Os voluntários "guardiões" de peixes, como eu, não ganham nada por isso —a não ser a satisfação de ajudar no projeto e um pouco de emoção para contornar o tédio do dia a dia.
Fluxo de peixes
Eu descobri a visdeurbel rolando o TikTok durante as minhas férias. Por mais de uma semana, visitei o site pelo menos uma vez ao dia —mesmo que por poucos minutos. No começo, fiquei decepcionada porque os peixes não apareciam.

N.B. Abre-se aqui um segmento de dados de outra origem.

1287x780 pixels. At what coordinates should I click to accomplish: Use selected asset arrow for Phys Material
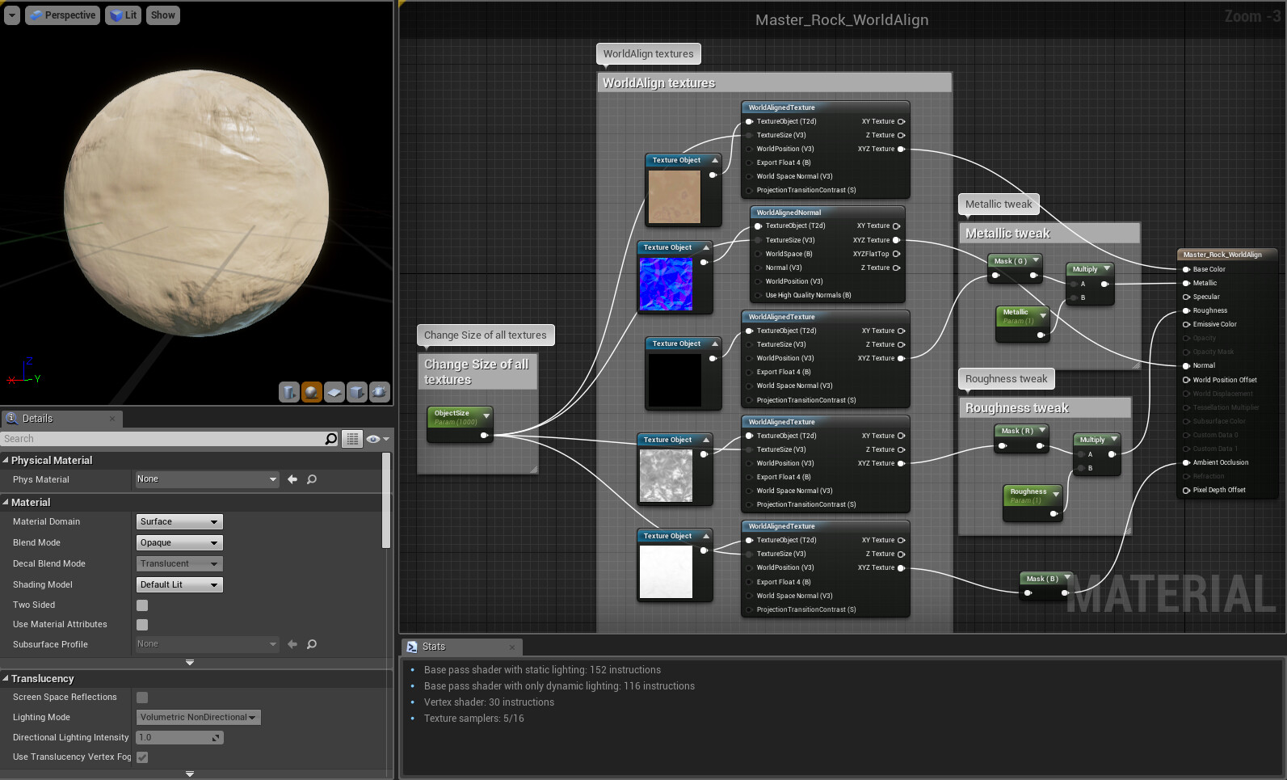[x=292, y=479]
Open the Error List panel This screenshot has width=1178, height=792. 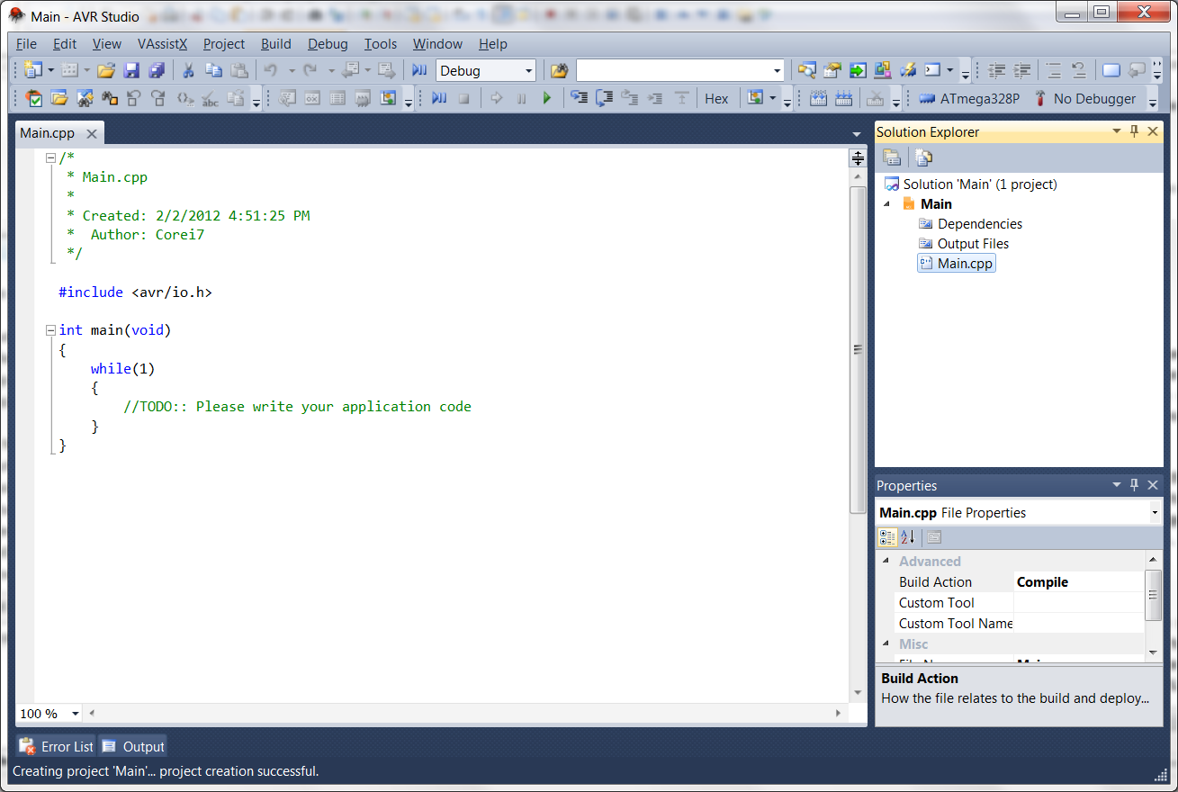57,746
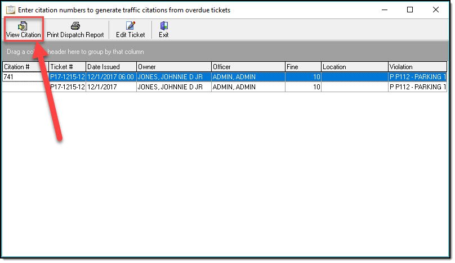Sort by Ticket # column header
Screen dimensions: 455x263
66,67
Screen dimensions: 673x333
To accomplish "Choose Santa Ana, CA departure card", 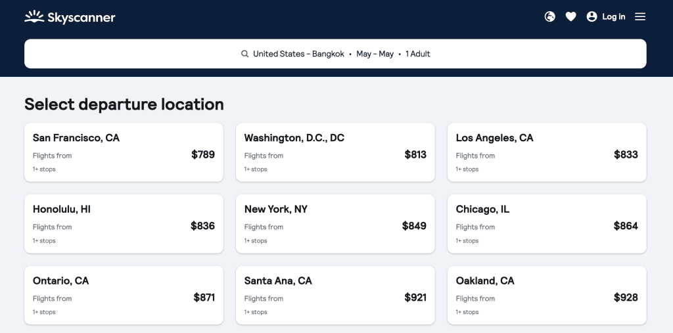I will 335,296.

Se a transmissão era durante o dia, apenas via uma tela amarela ou esverdeada, às vezes laranja, quase estática. Se a transmissão era durante a noite, um pouco mais de emoção: o movimento é maior. Não são exatamente os peixes, mas outros objetos —ou até as bolhas da água— que já chamam a atenção.
Apesar da minha frustração, a "ausência" dos peixes faz sentido: se o fluxo fosse grande, não justificaria a eclusa ficar fechada. Ainda assim, de acordo com os responsáveis, cerca de 50 peixes passam todos os dias pela barragem.
"Diferentes espécies de peixes migram em épocas diferentes, mas todas na primavera. Abril é o mês mais movimentado", afirmou a ecologista Anne Nijs, ao UOL. Ainda segundo ela, quando a temperatura da água aumenta, o fluxo cresce.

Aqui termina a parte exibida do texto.